Uri Caine
is best known as a genre-warping, restlessly inventive pianist and
sonic thinker whose every project is as predictably unpredictable as the
last. But the piano trio remains a touchstone for Caine, who returns
regularly to apply his expansive imagination to that core jazz format.
On his latest album, Calibrated Thickness, Caine debuts a new trio with two longtime collaborators: drummer Clarence Penn and bassist Mark Helias.
"There's
a lot of freedom in the piano trio," Caine says. "It's very open and
loose. We keep the structure together, but within that I like the
freedom it offers."
Though the title is a phrase that Caine stumbled across in a technical manual, Calibrated Thickness vividly
captures the sense of controlled dynamics and calculated density that
this trio so ably masters. The album's 15 songs are in a sense a
distillation of the musical identity that Caine, Penn and Helias have
forged over the last few years as a trio (in addition to many more in
different contexts).
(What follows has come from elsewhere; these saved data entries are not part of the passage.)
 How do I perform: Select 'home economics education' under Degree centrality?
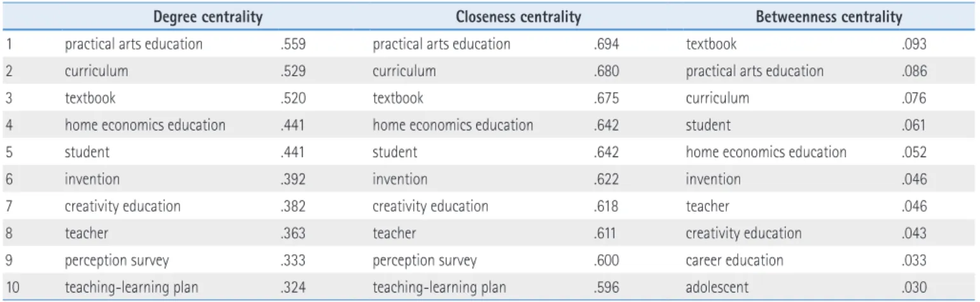pyautogui.click(x=145, y=125)
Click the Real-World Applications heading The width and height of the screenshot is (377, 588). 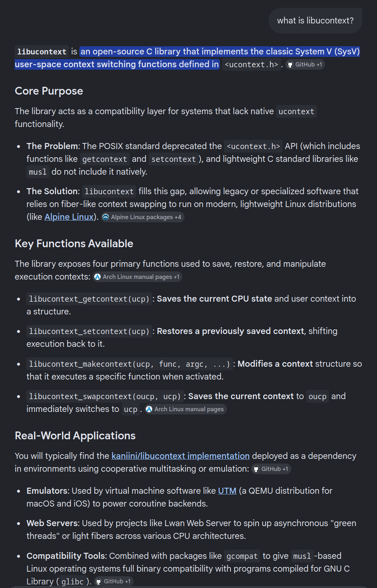click(75, 436)
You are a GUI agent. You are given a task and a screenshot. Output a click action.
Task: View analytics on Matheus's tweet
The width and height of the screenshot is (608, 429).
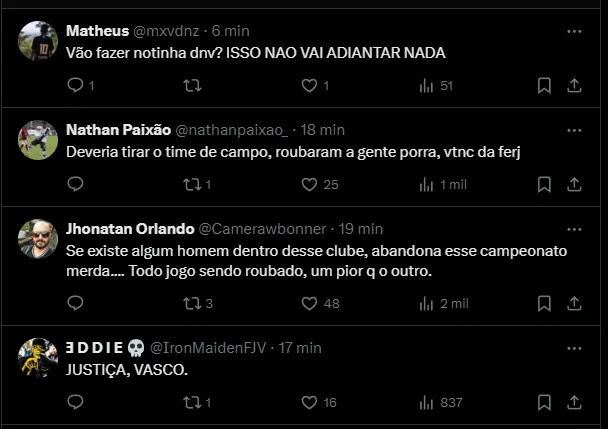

Live, Caine's memorable compositions are landmarks
that the trio happens upon in the course of lengthy improvisations,
fluidly morphing from one tune to the next at a moment's whim.
On Calibrated Thickness,
the tunes are presented in a more pristine fashion, showcasing Caine's
gift for witty, agile melodies, inspiring structures and wide-ranging
stylistic approaches. The short pieces (few of which top five minutes)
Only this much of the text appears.